> **DATA EXCERPTS**:
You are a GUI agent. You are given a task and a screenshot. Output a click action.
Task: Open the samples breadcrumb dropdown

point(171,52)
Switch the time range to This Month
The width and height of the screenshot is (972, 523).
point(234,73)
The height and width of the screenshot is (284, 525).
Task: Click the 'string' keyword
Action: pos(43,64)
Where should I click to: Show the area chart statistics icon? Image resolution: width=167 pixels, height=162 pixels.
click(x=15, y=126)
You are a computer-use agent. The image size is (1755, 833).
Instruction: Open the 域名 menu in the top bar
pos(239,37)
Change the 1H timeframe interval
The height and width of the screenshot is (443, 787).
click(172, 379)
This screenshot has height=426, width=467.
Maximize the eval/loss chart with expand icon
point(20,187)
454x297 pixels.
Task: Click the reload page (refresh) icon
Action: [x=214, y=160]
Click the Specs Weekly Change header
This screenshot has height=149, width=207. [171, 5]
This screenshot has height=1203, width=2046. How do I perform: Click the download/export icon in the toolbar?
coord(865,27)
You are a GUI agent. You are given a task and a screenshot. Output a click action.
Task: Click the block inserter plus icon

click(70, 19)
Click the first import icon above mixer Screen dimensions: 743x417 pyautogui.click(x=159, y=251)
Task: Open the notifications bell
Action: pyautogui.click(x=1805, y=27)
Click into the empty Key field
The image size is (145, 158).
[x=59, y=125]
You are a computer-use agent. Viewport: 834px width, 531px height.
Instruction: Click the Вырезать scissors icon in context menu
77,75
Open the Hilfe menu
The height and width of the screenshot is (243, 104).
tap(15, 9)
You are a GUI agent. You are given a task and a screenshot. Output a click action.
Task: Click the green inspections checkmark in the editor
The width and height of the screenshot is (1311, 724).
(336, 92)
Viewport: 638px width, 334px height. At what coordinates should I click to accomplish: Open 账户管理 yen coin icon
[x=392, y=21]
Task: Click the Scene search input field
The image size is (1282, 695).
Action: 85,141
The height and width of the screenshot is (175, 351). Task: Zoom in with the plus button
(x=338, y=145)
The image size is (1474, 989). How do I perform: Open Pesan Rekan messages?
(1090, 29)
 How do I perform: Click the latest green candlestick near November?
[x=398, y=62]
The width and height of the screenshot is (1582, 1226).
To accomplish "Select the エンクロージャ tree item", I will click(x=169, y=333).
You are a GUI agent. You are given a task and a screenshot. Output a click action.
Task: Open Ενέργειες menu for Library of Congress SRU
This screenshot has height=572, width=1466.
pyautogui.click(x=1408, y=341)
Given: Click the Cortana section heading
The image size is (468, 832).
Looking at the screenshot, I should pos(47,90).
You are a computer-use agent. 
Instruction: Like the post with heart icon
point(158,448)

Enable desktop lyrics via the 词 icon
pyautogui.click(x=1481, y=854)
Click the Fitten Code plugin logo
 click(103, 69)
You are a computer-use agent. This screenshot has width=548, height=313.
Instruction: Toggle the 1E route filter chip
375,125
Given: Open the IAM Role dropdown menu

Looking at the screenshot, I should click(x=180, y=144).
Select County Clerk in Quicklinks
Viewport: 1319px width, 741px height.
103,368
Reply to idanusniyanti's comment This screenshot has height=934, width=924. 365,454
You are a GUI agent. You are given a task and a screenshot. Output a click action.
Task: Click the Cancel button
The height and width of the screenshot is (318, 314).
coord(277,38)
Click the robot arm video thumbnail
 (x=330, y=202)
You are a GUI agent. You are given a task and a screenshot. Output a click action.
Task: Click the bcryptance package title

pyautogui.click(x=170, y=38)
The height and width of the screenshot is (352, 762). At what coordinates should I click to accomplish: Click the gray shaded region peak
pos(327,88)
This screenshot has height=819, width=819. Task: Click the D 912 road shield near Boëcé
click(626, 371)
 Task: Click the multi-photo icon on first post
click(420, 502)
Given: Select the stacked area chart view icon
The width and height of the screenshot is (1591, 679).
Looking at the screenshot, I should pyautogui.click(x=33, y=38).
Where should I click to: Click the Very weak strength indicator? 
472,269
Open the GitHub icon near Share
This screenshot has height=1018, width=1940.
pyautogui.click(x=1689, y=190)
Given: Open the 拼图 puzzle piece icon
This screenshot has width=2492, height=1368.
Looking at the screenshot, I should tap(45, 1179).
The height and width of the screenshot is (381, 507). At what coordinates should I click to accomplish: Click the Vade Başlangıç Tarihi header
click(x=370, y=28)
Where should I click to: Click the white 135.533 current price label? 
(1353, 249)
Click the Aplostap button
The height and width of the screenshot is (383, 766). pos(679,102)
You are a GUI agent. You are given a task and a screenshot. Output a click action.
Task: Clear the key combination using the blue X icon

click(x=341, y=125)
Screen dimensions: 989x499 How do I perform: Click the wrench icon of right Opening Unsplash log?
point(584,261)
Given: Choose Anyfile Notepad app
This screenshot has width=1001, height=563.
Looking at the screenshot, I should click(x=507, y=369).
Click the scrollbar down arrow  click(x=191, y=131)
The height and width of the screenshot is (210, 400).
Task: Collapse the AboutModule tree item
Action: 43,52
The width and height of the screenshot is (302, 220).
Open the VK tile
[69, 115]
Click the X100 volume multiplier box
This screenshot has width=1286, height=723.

> **EXERCISE**: Copy out the listing above line for line, with no changes.

> **RIGHT ANSWER**:
You are a GUI agent. You are given a task and a screenshot. Output a click action.
Task: Open the samples breadcrumb dropdown

point(171,52)
Switch the time range to This Month
The width and height of the screenshot is (972, 523).
point(234,73)
The height and width of the screenshot is (284, 525).
Task: Click the 'string' keyword
Action: pos(43,64)
Where should I click to: Show the area chart statistics icon? Image resolution: width=167 pixels, height=162 pixels.
click(x=15, y=126)
You are a computer-use agent. The image size is (1755, 833).
Instruction: Open the 域名 menu in the top bar
pos(239,37)
Change the 1H timeframe interval
The height and width of the screenshot is (443, 787).
click(172, 379)
This screenshot has height=426, width=467.
Maximize the eval/loss chart with expand icon
point(20,187)
454x297 pixels.
Task: Click the reload page (refresh) icon
Action: [x=214, y=160]
Click the Specs Weekly Change header
This screenshot has height=149, width=207. [171, 5]
This screenshot has height=1203, width=2046. How do I perform: Click the download/export icon in the toolbar?
coord(865,27)
You are a GUI agent. You are given a task and a screenshot. Output a click action.
Task: Click the block inserter plus icon

click(70, 19)
Click the first import icon above mixer Screen dimensions: 743x417 pyautogui.click(x=159, y=251)
Task: Open the notifications bell
Action: pyautogui.click(x=1805, y=27)
Click into the empty Key field
The image size is (145, 158).
[x=59, y=125]
You are a computer-use agent. Viewport: 834px width, 531px height.
Instruction: Click the Вырезать scissors icon in context menu
77,75
Open the Hilfe menu
The height and width of the screenshot is (243, 104).
tap(15, 9)
You are a GUI agent. You are given a task and a screenshot. Output a click action.
Task: Click the green inspections checkmark in the editor
The width and height of the screenshot is (1311, 724).
(336, 92)
Viewport: 638px width, 334px height. At what coordinates should I click to accomplish: Open 账户管理 yen coin icon
[x=392, y=21]
Task: Click the Scene search input field
The image size is (1282, 695).
Action: 85,141
The height and width of the screenshot is (175, 351). Task: Zoom in with the plus button
(x=338, y=145)
The image size is (1474, 989). How do I perform: Open Pesan Rekan messages?
(1090, 29)
 How do I perform: Click the latest green candlestick near November?
[x=398, y=62]
The width and height of the screenshot is (1582, 1226).
To accomplish "Select the エンクロージャ tree item", I will click(x=169, y=333).
You are a GUI agent. You are given a task and a screenshot. Output a click action.
Task: Open Ενέργειες menu for Library of Congress SRU
This screenshot has height=572, width=1466.
pyautogui.click(x=1408, y=341)
Given: Click the Cortana section heading
The image size is (468, 832).
Looking at the screenshot, I should pos(47,90).
You are a computer-use agent. 
Instruction: Like the post with heart icon
point(158,448)

Enable desktop lyrics via the 词 icon
pyautogui.click(x=1481, y=854)
Click the Fitten Code plugin logo
 click(103, 69)
You are a computer-use agent. This screenshot has width=548, height=313.
Instruction: Toggle the 1E route filter chip
375,125
Given: Open the IAM Role dropdown menu

Looking at the screenshot, I should click(x=180, y=144).
Select County Clerk in Quicklinks
Viewport: 1319px width, 741px height.
103,368
Reply to idanusniyanti's comment This screenshot has height=934, width=924. 365,454
You are a GUI agent. You are given a task and a screenshot. Output a click action.
Task: Click the Cancel button
The height and width of the screenshot is (318, 314).
coord(277,38)
Click the robot arm video thumbnail
 (x=330, y=202)
You are a GUI agent. You are given a task and a screenshot. Output a click action.
Task: Click the bcryptance package title

pyautogui.click(x=170, y=38)
The height and width of the screenshot is (352, 762). At what coordinates should I click to accomplish: Click the gray shaded region peak
pos(327,88)
This screenshot has height=819, width=819. Task: Click the D 912 road shield near Boëcé
click(626, 371)
 Task: Click the multi-photo icon on first post
click(420, 502)
Given: Select the stacked area chart view icon
The width and height of the screenshot is (1591, 679).
Looking at the screenshot, I should pyautogui.click(x=33, y=38).
Where should I click to: Click the Very weak strength indicator? 
472,269
Open the GitHub icon near Share
This screenshot has height=1018, width=1940.
pyautogui.click(x=1689, y=190)
Given: Open the 拼图 puzzle piece icon
This screenshot has width=2492, height=1368.
Looking at the screenshot, I should tap(45, 1179).
The height and width of the screenshot is (381, 507). At what coordinates should I click to accomplish: Click the Vade Başlangıç Tarihi header
click(x=370, y=28)
Where should I click to: Click the white 135.533 current price label? 
(1353, 249)
Click the Aplostap button
The height and width of the screenshot is (383, 766). pos(679,102)
You are a GUI agent. You are given a task and a screenshot. Output a click action.
Task: Clear the key combination using the blue X icon

click(x=341, y=125)
Screen dimensions: 989x499 How do I perform: Click the wrench icon of right Opening Unsplash log?
point(584,261)
Given: Choose Anyfile Notepad app
This screenshot has width=1001, height=563.
Looking at the screenshot, I should click(x=507, y=369).
Click the scrollbar down arrow  click(x=191, y=131)
The height and width of the screenshot is (210, 400).
Task: Collapse the AboutModule tree item
Action: 43,52
The width and height of the screenshot is (302, 220).
Open the VK tile
[69, 115]
Click the X100 volume multiplier box
This screenshot has width=1286, height=723.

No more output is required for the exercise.